__HOW TO COMPLETE THIS TASK__
Below is a listing with pictures. Repeat exactly the lines starting at the one holding "Go up one folder with Up arrow" and going on through the one holding "This screenshot has width=640, height=551.", and leave every picture out.

== INPUT DATA

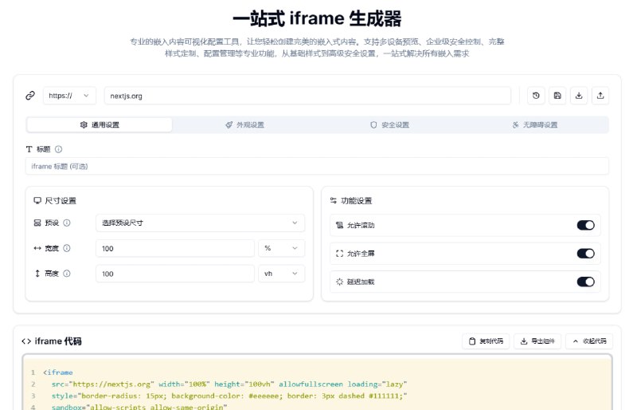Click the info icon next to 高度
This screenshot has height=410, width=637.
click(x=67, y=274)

====
== INPUT DATA

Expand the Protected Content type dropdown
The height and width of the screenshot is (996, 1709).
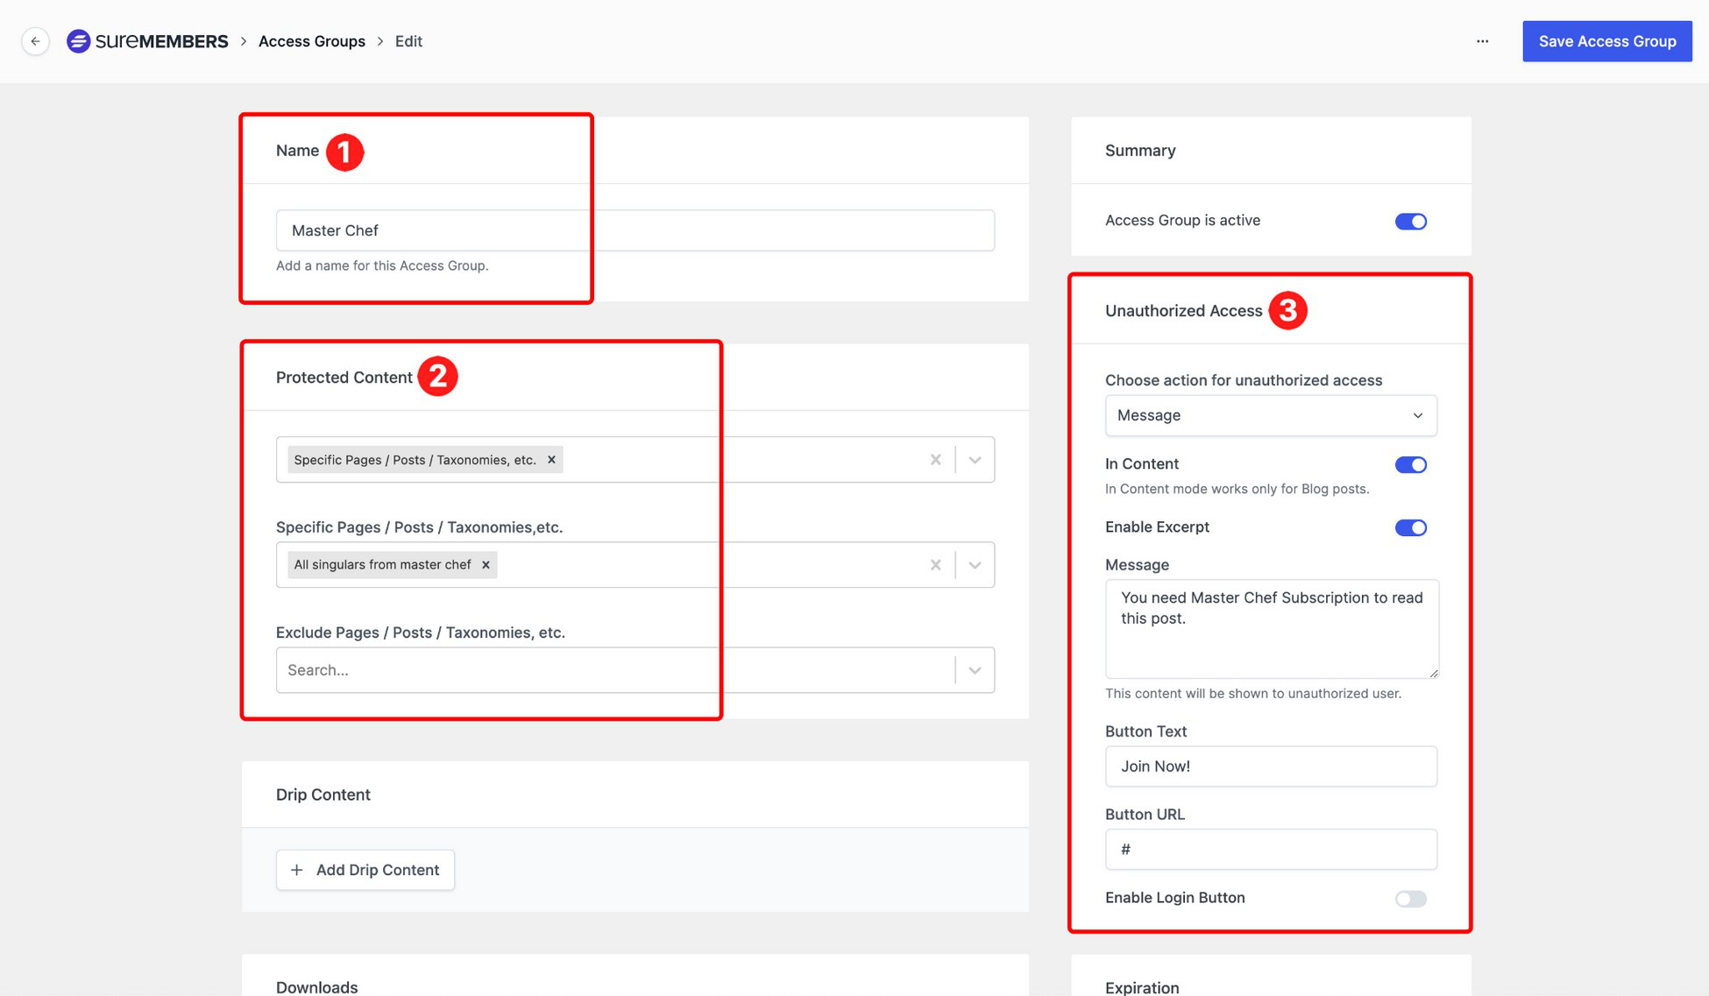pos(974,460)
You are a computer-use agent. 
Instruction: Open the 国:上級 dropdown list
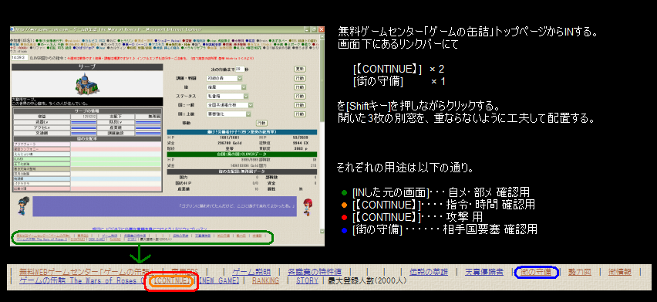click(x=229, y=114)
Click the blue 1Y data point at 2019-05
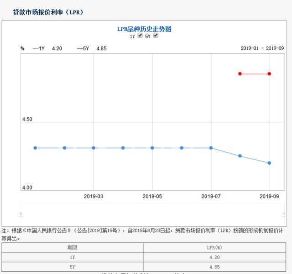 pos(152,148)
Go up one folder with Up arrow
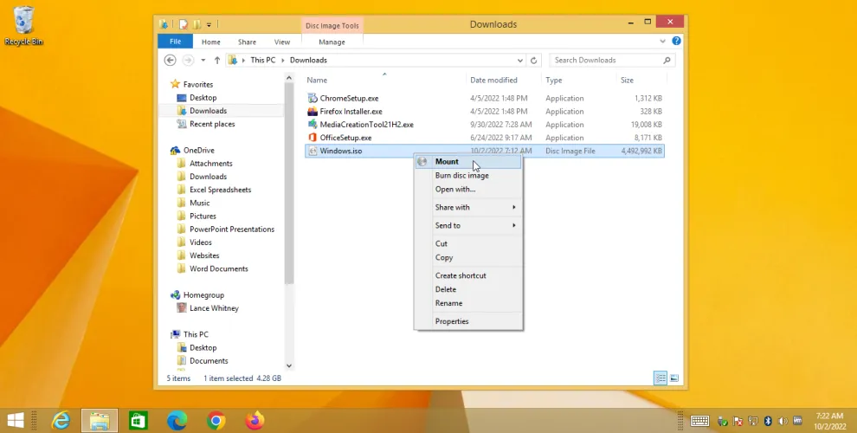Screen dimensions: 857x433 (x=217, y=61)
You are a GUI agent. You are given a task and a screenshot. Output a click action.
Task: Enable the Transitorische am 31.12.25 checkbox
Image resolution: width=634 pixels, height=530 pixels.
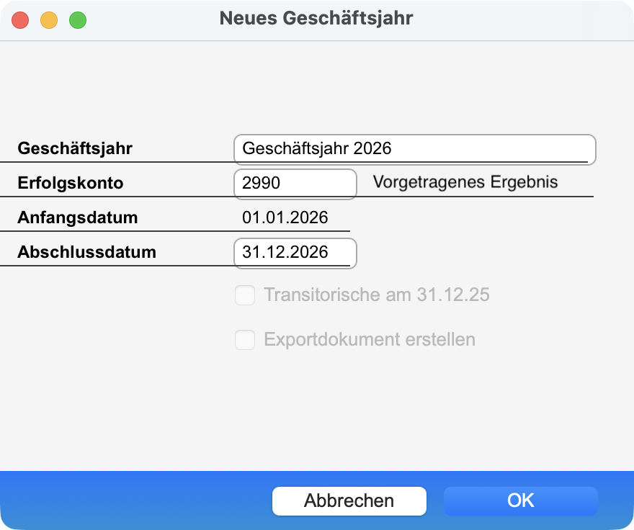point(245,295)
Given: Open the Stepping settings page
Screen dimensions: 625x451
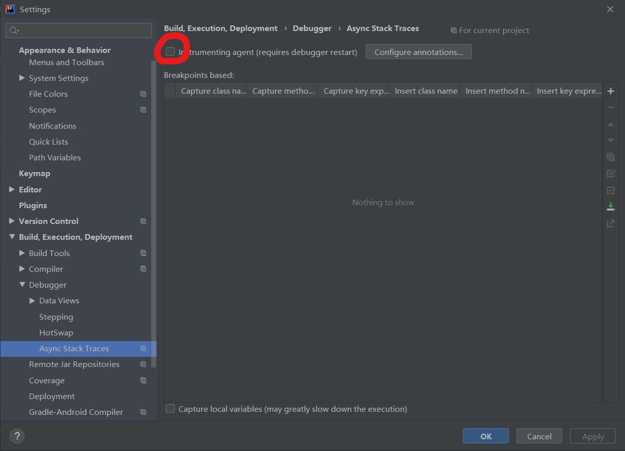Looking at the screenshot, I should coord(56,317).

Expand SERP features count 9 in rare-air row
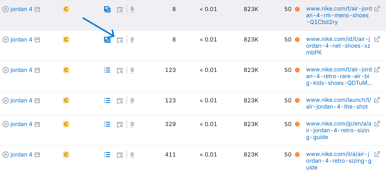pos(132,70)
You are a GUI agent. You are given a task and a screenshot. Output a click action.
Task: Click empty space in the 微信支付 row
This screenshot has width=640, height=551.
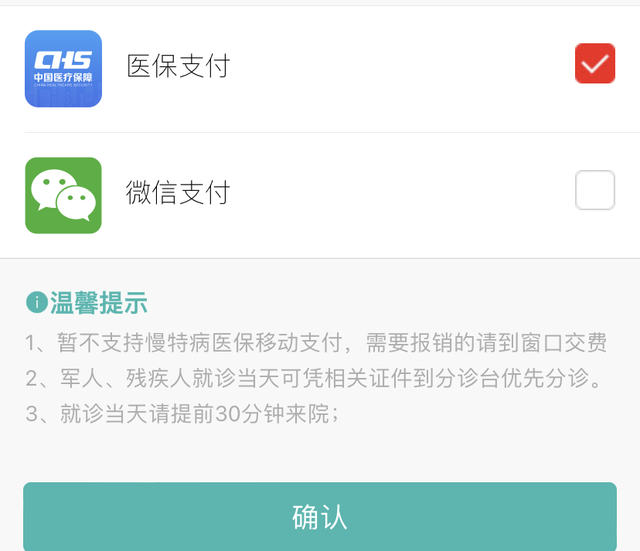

====

__EXERCISE ANSWER__
Go up one folder with Up arrow
Screen dimensions: 857x433 (x=217, y=61)
You are a GUI agent. You are given a task and a screenshot. Output a click action.
Task: Enable the Transitorische am 31.12.25 checkbox
Image resolution: width=634 pixels, height=530 pixels.
point(245,295)
Given: Open the Stepping settings page
Screen dimensions: 625x451
Looking at the screenshot, I should coord(56,317).

Expand SERP features count 9 in rare-air row
pos(132,70)
You are a GUI agent. You are given a task and a screenshot. Output a click action.
Task: Click empty space in the 微信支付 row
This screenshot has width=640, height=551.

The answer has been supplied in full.